Our much-anticipated trip—already paid for—was just days away, and I was sure we’d have to cancel. But in what felt like a small miracle, everyone turned a corner just in time. We went. And it was beautiful. Messy, loud, chaotic… but beautiful. The kind of beautiful that comes with a side of exhaustion so deep, I needed a week to recover once we got home.
Then came my knee injury—what I’m almost certain was a meniscus tear—followed by another stretch of days where adventures were replaced with ice packs and limping around the house.
And now, here we are. It’s August. The heat is still thick in the air, but I can’t shake the feeling that summer has somehow slipped through my fingers. I keep thinking about the things we didn’t do, the list that never got checked off.
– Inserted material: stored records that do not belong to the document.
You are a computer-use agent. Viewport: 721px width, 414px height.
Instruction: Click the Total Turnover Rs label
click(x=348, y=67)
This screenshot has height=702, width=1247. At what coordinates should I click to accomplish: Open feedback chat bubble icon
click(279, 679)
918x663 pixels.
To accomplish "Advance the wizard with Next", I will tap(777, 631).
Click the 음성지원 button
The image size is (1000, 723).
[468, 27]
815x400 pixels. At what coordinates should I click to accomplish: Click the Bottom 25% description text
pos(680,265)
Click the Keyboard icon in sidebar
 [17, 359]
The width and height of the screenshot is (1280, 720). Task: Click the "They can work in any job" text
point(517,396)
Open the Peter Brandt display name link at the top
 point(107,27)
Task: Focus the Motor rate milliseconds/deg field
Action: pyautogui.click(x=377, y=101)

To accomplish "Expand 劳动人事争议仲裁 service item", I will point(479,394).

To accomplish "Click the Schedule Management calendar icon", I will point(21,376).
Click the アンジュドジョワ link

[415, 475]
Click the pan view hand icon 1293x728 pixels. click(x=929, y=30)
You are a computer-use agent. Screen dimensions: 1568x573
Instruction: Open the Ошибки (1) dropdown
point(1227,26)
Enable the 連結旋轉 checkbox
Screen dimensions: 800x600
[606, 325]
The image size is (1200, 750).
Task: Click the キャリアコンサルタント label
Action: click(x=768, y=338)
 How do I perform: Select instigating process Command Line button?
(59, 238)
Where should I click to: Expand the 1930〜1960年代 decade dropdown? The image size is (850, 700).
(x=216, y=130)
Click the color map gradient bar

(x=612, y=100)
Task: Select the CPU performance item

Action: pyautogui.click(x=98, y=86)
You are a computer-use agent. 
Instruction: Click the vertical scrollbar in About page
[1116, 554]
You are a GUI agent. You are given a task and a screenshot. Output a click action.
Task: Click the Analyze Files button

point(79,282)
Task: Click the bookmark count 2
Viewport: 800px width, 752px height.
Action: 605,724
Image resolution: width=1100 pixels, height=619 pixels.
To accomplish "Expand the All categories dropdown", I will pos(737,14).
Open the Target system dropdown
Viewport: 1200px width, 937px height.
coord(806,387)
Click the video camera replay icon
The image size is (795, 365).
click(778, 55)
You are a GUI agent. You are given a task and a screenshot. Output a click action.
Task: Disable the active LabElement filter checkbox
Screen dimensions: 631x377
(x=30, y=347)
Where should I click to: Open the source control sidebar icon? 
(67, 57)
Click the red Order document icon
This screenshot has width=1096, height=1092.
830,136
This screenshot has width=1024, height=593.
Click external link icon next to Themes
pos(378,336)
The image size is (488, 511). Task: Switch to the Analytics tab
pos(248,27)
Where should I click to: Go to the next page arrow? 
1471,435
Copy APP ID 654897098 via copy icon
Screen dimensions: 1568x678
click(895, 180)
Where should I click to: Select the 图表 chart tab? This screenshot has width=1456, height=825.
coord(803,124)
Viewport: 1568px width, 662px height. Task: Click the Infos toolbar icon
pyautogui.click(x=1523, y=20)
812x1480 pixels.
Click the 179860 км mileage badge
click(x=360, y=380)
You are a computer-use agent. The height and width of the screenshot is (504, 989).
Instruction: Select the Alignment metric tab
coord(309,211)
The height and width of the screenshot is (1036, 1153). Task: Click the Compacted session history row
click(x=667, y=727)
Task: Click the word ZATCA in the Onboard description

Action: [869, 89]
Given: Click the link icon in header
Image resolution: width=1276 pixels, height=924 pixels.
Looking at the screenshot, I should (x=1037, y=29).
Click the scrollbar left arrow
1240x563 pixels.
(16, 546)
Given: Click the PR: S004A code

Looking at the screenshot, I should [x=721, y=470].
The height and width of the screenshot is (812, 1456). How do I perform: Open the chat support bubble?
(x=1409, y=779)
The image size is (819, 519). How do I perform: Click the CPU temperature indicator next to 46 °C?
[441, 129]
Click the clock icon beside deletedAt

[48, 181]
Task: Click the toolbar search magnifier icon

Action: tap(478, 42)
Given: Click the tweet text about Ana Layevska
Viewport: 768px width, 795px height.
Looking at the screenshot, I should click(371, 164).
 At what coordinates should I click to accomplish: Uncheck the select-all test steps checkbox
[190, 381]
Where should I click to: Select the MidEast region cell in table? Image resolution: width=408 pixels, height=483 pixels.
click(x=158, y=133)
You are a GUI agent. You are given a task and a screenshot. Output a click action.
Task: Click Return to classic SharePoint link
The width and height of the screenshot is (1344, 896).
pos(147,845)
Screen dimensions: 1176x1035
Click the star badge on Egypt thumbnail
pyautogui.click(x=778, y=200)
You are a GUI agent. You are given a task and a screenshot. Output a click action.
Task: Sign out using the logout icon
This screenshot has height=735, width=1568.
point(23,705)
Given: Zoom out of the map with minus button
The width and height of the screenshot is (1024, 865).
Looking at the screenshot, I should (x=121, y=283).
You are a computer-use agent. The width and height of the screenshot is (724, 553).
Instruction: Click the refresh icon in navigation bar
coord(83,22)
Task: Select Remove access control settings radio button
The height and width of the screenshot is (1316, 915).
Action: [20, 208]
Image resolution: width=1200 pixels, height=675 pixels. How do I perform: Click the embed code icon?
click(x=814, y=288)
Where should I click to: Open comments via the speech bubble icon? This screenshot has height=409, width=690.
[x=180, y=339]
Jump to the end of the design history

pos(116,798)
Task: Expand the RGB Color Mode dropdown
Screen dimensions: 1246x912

Some days, it feels like failure.
But then I remember—life happened. Illness happened. Healing happened. And my children aren’t in school yet. Summer isn’t on a strict timeline in our home. It can be summer as long as the mornings are slow and the afternoons stretch warm and golden.
This wasn’t the summer I pictured.
It was harder, slower, and more unpredictable than I planned.
But maybe, years from now, my boys won’t remember the missed bucket list. Maybe they’ll remember the feel of my arms around them when they were sick, the camping trip we pulled off against the odds, the little moments that didn’t make my list but somehow still made our summer.
Because maybe the magic of childhood isn’t in how perfectly we plan it… but in how we love them through it.
And one day, I’ll miss even this—the summer that didn’t go as planned, but was ours all the same.